Progress has been made in the understanding of the pathways that underlie chemotherapy-induced apoptosis, leading to the realization that the sequential activation of caspases is essential for the apoptotic process. In this study, we investigated the activation of caspases in sensitive and resistant testicular cancer cells and identified a potential mechanism that may confer cisplatin resistance. First, we clearly show that the differences in cisplatin sensitivity correlated closely with the differential induction of apoptosis in our testicular cancer model in vitro and in vivo (Figs. 1
and 3
, Table 1
). The resistant cell line 1411HP demonstrated decreased susceptibility for apoptosis in response to cisplatin-mediated DNA damage that readily triggered apoptosis in the sensitive cell lines 2102EP and H12.1 (Fig. 2
, Table 1
). This implies that 1411HP cells have a higher threshold to induce apoptosis that correlates with a higher tolerance for DNA-damage so that a much higher amount of DNA cisplatin adducts is required to initiate the apoptotic cascade. Our in vivo data in nude mice underscore these findings by demonstrating that in H12.1 tumors the substantial occurrence of apoptotic cells was associated with tumor regression in contrast to 1411HP tumors, which showed neither increased apoptosis nor tumor regression under treatment with clinically relevant concentrations of cisplatin (Fig. 3)

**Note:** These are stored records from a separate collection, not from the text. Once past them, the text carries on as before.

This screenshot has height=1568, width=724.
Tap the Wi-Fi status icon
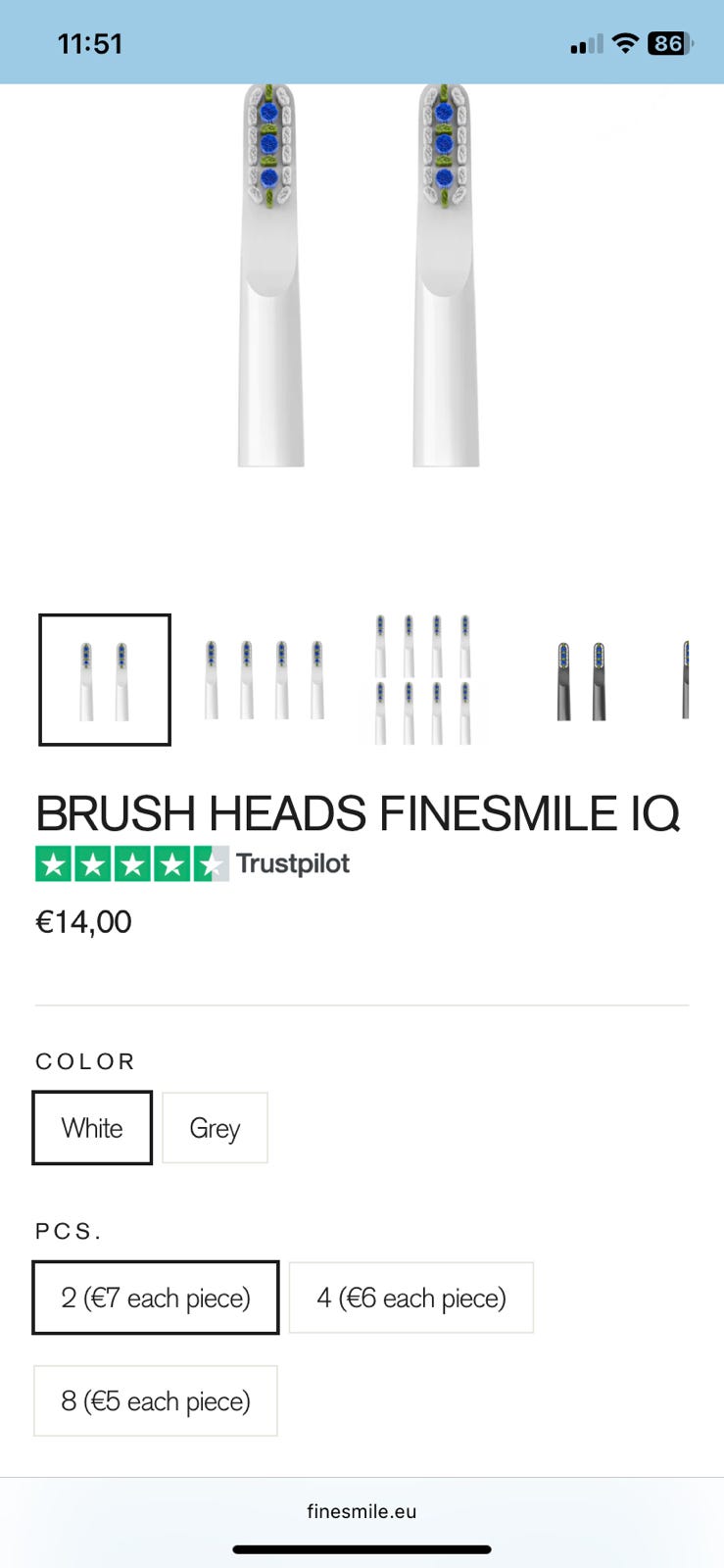click(624, 43)
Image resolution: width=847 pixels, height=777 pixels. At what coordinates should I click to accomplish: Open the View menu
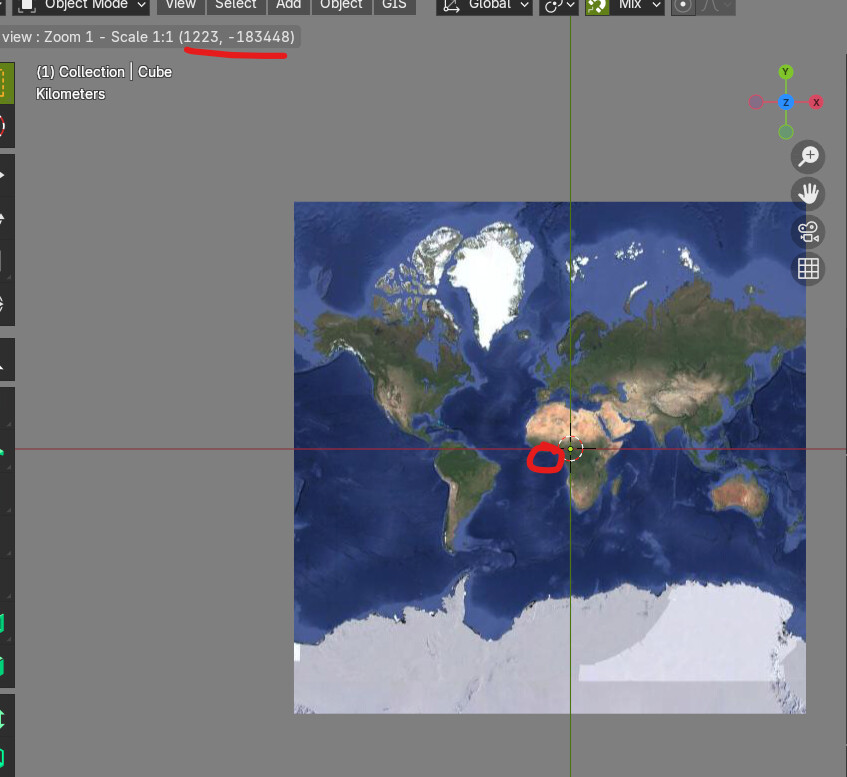pyautogui.click(x=180, y=5)
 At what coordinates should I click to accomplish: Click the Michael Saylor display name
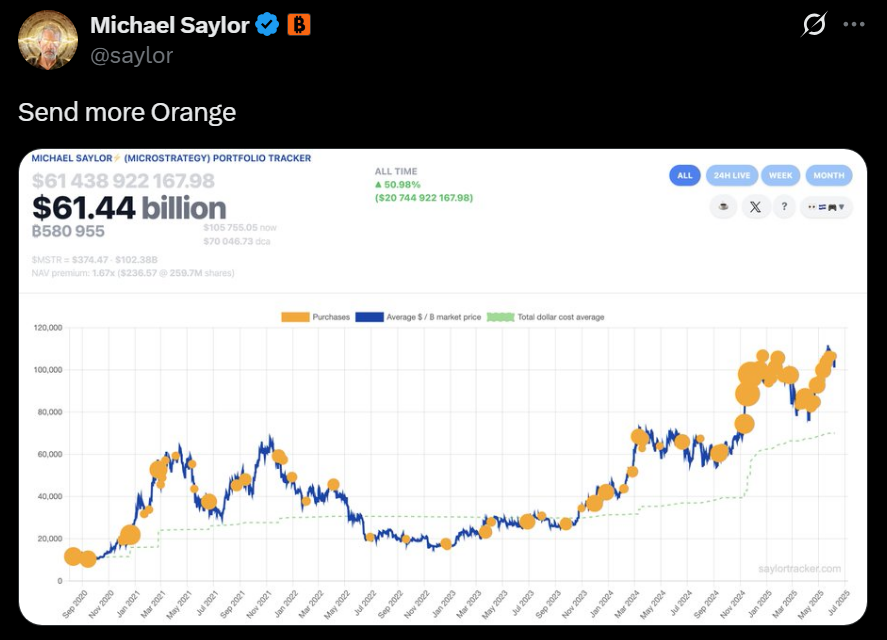(169, 26)
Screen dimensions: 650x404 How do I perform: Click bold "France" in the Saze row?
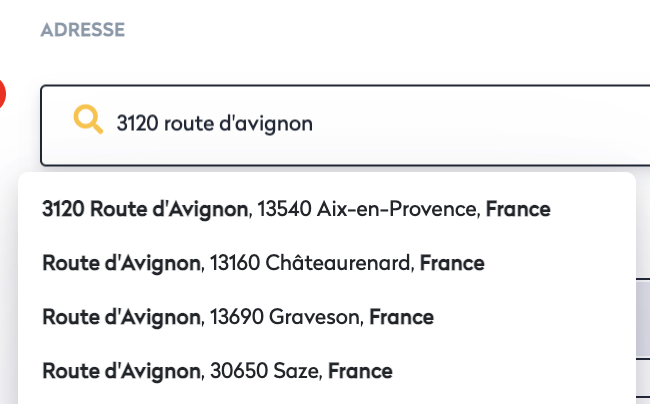pyautogui.click(x=360, y=372)
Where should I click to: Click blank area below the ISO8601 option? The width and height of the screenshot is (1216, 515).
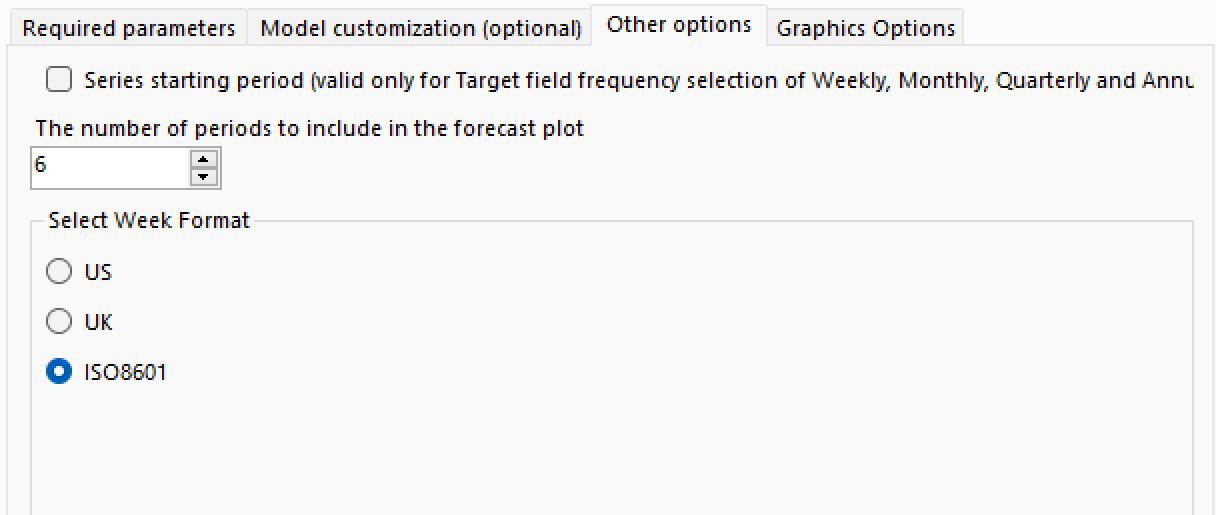(400, 450)
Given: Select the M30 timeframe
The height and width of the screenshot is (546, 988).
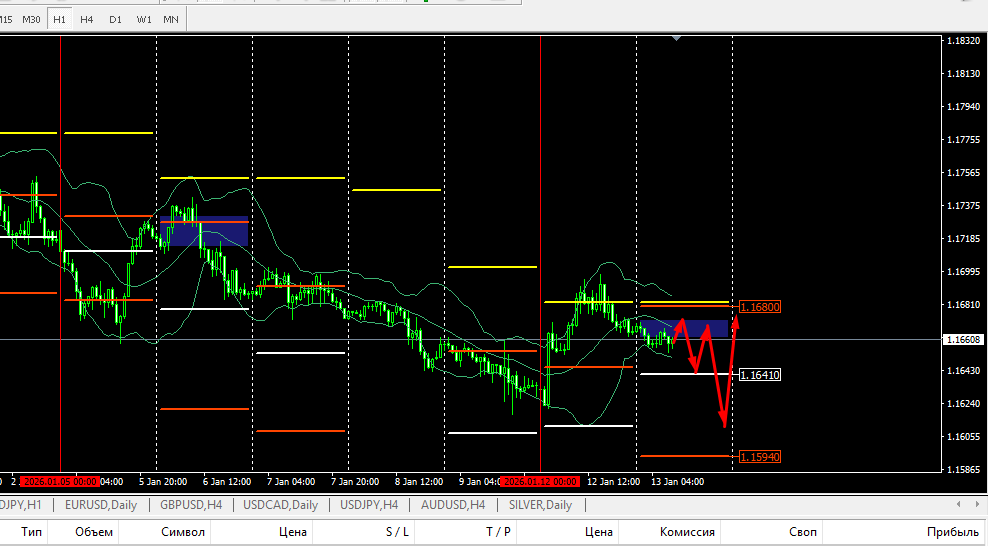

. Subsequently, we showed that in testicular cancer cells initiation of cisplatin-induced apoptosis is preferentially mediated by caspase-9 and not by caspase-8 and that the resistant testicular cancer cells fail to activate caspase-9 as an initial step of apoptosis (Figs. 4
and 5
). This phenomenon was independent of the expression of key regulators of apoptosis such as p53, Bcl-2 family proteins, and the Fas system (Fig. 7)
. Thus, cisplatin-induced apoptosis in resistant 1411HP cells is mediated by an alternate, caspase-9-independent way. However, this pathway needs a higher amount of DNA damage, i.e., higher concentrations of cisplatin, for its initiation. Blocking of caspase-9 in the sensitive cell lines H12.1 and 2102EP induced a resistance pattern similar to the resistant cell line 1411HP (Fig. 6B)
. As in 1411HP, the higher threshold for apoptosis after abrogation of caspase-9 could be readily overcome by treatment using the IC90 cisplatin doses of the resistant cell line 1411HP, which implies that the apoptotic cascade in the caspase-9-blocked H12.1 was triggered in a caspase-9-independent manner (Fig. 6, A and C)
. This finding demonstrates the existence of functionally redundant mechanisms of apoptosis initiation after a defined stimulus and that the apoptotic process can be started by an alternate, possibly caspase-2 or caspase-3-dependent way. This alternate pathway, however, requires a higher concentration or longer exposure of cisplatin for its initiation. Therefore, the caspase-9 pathway is not necessarily required for cisplatin-induced apoptosis but is crucial for chemosensitivity, at least in our testicular cancer model. According with this concept is that resistance of 1411HP was associated with resistance to drugs of other substance classes e.g., topotecan, etoposide, docetaxel, vincristin, and gemcitabine in the SRB cytotoxicity assay (data not shown). This confirms the importance of our findings of a failure of activation of caspase-9 and a higher apoptotic threshold within resistant 1411HP cells because caspase-9 is thought to be critical in drug-induced apoptosis, not only in cisplatin-induced apoptosis. Moreover, in our sensitive testicular cancer cells, cleavage of caspase-9 appeared to be the initial step during the induction of apoptosis after treatment with 3 µM cisplatin. Thus, activation of caspase-9 is the most important event but certainly not the only step leading to the irreversible point in the apoptotic program. The interaction between caspase-9 and caspase-3 is likely critical in this apoptotic pathway because caspase-3 is the most active and most important caspase in executing the apoptotic program. However, as demonstrated in the resistant 1411HP and in the caspase-9-blocked H12.1, caspase-3 and caspase-2 alone are not activated after treatment with low cisplatin doses. Therefore, active caspase-9 is the trigger that starts the apoptotic program after treatment with low doses of cisplatin. After treatment of resistant cells with high doses of cisplatin, caspase-9 is not required as an apoptotic trigger as it is not active in early apoptotic 1411HP cells and its activity is inhibited in early apoptotic cells of caspase-9-blocked H12.1. Under these conditions, other potential start mechanisms associated with caspase-2 and caspase-3 are likely evoked. Therefore, in our testicular cancer model, activation of caspase-9 is responsible for susceptibility to apoptosis after treatment with low cisplatin doses, whereas after treatment with high cisplatin doses, caspase-9 is not involved in the induction of apoptosis.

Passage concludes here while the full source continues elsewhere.